Two leading Māori social workers are scathing of Oranga Tamariki's attempts to fix huge gaps in sexual violence crisis support for children.
The child protection agency has spent millions of dollars on this since 2019 but says it is still in a "relationship-building" stage with Māori providers, and has no targets for when it will begin to co-design or launch new services.
Official reports note the country has starkly fewer support services for sexually abused children than for adults.
Oranga Tamariki says its new services must be a genuine partnership, so it is moving at the slower pace of the Māori providers to set them up.
But Te Whāriki Manawāhine O Hauraki general manager Denise Messiter said this was an old line used for decades, ever since the landmark Puao-te-Ata-tu in 1988 that led to big law changes.
"They're still saying now they've got to develop relationships with whānau, hapū and iwi?" she said.
"How long have they had?
"And they are using that as a reason not to have services in place? Well, that doesn't stack up," Messiter said.
Oranga Tamariki said in a series of statements to RNZ that it was in talks with Māori providers in various regions to build relationships - "shifting its way of working to a community-led, regionally-enabled, centrally-supported approach".
Messiter said she has had no meetings with the agency since December 2020.
"Nope, not about co-designing services, not about how we might use resources.
"It doesn't wash.
"We have to wait for them to catch up with us. You know, we've designed our own solutions. We're implementing our own solutions without any resources from them.
"So it isn't about us, ... service providers, being on the back foot. It's actually them who's on the back foot."
At their last meeting, back in 2020, they had asked for more resources, she said. "As soon as we asked for resourcing to covering our contribution, they stopped talking to us."
Last year, Oranga Tamariki had $11 million to spend on the new sexual violence services. It spent just $7m and had to hand the rest back.
It has been unable to tell RNZ how much it has spent so far this financial year.

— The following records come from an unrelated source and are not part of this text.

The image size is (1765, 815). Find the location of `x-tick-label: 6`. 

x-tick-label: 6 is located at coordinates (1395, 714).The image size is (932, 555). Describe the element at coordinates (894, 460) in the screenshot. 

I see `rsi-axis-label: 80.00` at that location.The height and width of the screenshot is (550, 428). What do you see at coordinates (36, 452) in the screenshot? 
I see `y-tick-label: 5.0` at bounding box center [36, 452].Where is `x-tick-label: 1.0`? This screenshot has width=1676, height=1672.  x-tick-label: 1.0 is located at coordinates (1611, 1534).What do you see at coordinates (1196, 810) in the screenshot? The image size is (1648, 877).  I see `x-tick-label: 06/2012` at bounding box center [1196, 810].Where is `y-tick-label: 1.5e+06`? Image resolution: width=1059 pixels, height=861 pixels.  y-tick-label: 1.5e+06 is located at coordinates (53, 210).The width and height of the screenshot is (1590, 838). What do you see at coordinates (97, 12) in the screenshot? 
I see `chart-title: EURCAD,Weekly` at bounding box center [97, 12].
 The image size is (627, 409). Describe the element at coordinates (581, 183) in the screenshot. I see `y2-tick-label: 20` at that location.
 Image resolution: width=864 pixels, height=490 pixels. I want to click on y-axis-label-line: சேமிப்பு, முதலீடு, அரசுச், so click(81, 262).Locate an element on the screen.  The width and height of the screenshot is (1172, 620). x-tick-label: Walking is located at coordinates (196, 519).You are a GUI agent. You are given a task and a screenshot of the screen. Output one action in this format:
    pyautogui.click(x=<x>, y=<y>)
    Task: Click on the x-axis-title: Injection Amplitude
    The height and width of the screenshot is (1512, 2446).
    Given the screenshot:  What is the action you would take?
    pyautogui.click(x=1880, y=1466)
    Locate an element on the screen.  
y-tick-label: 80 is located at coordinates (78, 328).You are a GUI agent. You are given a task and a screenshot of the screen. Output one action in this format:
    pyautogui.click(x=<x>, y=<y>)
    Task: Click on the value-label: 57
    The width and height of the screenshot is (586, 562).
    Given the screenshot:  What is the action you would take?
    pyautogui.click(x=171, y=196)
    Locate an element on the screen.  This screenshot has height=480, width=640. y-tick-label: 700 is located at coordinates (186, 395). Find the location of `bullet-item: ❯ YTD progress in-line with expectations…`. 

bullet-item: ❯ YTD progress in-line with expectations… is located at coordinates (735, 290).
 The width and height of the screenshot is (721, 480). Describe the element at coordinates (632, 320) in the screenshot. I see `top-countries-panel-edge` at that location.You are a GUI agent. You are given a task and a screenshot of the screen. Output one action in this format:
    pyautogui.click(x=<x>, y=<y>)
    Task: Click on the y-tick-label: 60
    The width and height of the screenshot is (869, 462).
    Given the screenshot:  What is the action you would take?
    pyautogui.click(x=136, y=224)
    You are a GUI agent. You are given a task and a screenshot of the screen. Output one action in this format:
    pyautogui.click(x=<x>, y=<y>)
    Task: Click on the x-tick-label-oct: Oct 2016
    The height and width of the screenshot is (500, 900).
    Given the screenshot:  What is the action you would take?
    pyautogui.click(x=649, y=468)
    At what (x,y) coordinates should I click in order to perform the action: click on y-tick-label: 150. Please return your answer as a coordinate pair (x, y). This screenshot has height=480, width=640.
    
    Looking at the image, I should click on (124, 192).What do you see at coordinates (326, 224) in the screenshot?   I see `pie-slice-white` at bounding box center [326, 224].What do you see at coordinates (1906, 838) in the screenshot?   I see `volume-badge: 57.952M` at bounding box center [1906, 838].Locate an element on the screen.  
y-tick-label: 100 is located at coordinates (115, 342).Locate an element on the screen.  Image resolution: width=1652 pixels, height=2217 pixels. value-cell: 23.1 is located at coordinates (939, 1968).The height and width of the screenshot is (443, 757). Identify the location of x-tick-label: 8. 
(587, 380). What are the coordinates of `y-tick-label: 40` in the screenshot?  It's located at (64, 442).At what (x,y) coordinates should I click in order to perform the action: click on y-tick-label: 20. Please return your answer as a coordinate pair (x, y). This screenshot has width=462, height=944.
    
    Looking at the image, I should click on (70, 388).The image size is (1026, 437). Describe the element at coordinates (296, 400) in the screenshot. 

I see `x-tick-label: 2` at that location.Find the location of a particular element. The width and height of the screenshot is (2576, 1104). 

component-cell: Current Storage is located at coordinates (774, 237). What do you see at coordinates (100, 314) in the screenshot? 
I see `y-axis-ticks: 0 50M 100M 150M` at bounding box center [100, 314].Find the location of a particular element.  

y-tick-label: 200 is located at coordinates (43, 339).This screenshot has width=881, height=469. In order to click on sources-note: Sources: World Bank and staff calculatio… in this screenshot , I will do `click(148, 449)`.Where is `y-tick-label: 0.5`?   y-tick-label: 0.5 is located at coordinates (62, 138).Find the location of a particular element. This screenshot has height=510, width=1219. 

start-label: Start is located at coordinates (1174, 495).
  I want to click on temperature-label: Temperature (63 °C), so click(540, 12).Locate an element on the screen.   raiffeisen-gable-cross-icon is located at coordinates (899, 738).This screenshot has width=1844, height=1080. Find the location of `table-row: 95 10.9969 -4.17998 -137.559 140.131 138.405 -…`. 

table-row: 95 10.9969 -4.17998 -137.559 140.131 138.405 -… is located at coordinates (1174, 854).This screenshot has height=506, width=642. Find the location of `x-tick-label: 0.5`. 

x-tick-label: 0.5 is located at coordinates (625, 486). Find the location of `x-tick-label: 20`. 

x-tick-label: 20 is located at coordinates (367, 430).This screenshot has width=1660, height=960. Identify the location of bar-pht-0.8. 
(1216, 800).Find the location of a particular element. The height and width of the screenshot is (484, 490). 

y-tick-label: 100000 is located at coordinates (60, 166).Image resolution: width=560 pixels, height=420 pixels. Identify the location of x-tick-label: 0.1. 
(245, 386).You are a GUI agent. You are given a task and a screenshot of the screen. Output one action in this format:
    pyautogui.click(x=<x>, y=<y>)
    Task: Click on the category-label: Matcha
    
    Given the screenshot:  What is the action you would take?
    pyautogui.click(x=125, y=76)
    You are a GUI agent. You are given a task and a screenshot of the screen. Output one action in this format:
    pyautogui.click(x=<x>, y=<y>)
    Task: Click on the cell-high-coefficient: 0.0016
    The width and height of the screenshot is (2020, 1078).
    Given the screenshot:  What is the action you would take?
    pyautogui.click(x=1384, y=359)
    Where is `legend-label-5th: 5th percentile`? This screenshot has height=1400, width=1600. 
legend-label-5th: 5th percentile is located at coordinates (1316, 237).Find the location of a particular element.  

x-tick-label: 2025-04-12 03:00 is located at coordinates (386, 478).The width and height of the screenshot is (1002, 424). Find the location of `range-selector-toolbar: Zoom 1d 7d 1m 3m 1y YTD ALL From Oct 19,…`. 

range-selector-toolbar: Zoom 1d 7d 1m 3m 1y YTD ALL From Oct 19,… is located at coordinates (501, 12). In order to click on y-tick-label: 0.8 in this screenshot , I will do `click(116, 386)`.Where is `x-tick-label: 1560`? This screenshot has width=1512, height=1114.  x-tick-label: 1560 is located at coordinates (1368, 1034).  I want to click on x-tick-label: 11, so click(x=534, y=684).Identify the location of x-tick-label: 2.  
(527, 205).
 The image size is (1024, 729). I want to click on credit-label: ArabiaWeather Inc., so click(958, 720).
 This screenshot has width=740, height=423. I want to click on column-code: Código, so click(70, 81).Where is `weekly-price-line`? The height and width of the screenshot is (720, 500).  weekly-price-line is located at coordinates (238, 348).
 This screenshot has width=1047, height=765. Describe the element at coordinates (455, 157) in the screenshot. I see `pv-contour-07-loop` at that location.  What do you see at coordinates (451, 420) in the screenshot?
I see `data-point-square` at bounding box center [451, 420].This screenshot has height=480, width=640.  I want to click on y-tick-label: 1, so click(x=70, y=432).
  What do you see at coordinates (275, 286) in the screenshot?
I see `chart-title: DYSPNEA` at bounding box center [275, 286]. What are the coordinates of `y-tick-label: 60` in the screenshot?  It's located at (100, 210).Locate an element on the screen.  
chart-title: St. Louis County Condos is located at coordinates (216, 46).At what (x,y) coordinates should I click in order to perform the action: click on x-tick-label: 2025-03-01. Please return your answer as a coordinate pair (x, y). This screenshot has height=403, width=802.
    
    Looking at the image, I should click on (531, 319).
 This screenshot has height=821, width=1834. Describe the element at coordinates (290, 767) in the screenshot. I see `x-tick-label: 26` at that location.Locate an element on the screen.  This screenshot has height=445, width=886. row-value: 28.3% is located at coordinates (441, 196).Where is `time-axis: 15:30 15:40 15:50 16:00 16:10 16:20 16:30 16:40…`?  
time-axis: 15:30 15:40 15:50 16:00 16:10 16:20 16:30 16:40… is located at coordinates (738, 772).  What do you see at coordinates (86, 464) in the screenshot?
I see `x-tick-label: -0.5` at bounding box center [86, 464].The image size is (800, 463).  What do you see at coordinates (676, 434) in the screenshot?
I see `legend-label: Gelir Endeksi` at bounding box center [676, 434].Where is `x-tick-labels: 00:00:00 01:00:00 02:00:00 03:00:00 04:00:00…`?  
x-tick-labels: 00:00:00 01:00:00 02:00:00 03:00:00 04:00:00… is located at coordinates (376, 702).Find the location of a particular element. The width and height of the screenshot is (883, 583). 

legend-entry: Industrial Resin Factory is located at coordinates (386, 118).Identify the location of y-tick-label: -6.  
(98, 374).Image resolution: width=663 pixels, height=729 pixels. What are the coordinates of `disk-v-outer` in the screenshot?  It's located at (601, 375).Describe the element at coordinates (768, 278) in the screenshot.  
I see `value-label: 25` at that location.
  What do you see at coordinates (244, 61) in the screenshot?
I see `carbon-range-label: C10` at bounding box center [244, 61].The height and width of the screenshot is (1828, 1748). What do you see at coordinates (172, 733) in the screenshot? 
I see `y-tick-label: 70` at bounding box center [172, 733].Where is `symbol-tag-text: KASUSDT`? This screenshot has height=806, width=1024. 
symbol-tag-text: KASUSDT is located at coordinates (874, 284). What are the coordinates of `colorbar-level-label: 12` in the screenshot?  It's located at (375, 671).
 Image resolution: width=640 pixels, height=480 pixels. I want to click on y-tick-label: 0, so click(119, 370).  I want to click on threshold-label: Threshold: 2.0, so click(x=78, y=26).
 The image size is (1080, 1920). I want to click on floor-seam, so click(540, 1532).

A survivor and researcher into abuse in state care, social worker Paora Moyle, said talk of relationship building was "more dishonesty".
"It's more rhetoric to appease the public," Moyle said.
"Actually, it's not happening. It should have been happening. Years and years ago - yesterday.
"It's not good enough that we have to wait for them to get their s--t together. These are ... New Zealand's children and they have a right to have services that look after their needs.
"They are our babies."
The agency had been about to begin designing new crisis support and other sexual violence services in October 2020, when it got caught up in controversy and reviews.
This culminated in a new Māori Advisory board reporting back to the government six months ago, saying Oranga Tamariki was "self-centred and constantly looks to itself for answers".
It made four broad recommendations, including to improve relationships with Māori.
In December, Children's Minister Kelvin Davis said: "I firmly believe the answer lies in Oranga Tamariki taking a back seat and working in true partnership with communities who know best for their young people".
Partnership meant not setting any unilateral timelines, the agency told RNZ.
Paora Moyle said it was simply making the right noises.
"Because they're accountable to the minister right now and the Māori Advisory Board, stage one and stage two, 'we're doing this, this, this and this' - actually, they have to say all of those things," Moyle said.
"I'm saying to you, it is not happening."
Messiter asked how Oranga Tamariki would know when it had built an adequate relationship.
"What's the performance measure for that? Is it going to be another tick box?
"Is it just going to be another tangata whenua service provider falling over backwards to meet what they say we need to be doing?
"Providers have been getting money through contracting processes for years now - how come there's no relationship? And I know that that's not on the service providers," Messiter said.
Oranga Tamariki was not involved with Kaupapa Māori providers' Rōpū, or group, she said.
"We all share, what's going on. What's the secret? If you want to co-design, how can you co-design something in secret?"
Guidelines - but not for OT
In fact, new draft guidelines already exist, co-designed with Māori, for sexual violence support services.
Paora Moyle, Denise Messiter and five other sector experts just have just finished drawing them up and call them "groundbreaking" for melding theory with delivery.
But these new guidelines were commissioned by the Ministry of Social Development, which provides services for adults.
They do not apply to Oranga Tamariki.
Moyle and Messiter said it persisted in trying to work with children separate from their whānau, which was bound to fail.
The draft guidelines had been reviewed by the Ministry of Social Development and external experts and will be tested by Kaupapa Māori sexual violence services providers.
The two social workers say the ongoing legacy of the lack of good sexual violence services was being testified to by survivors at the Royal Commission of Inquiry into abuse, time and again.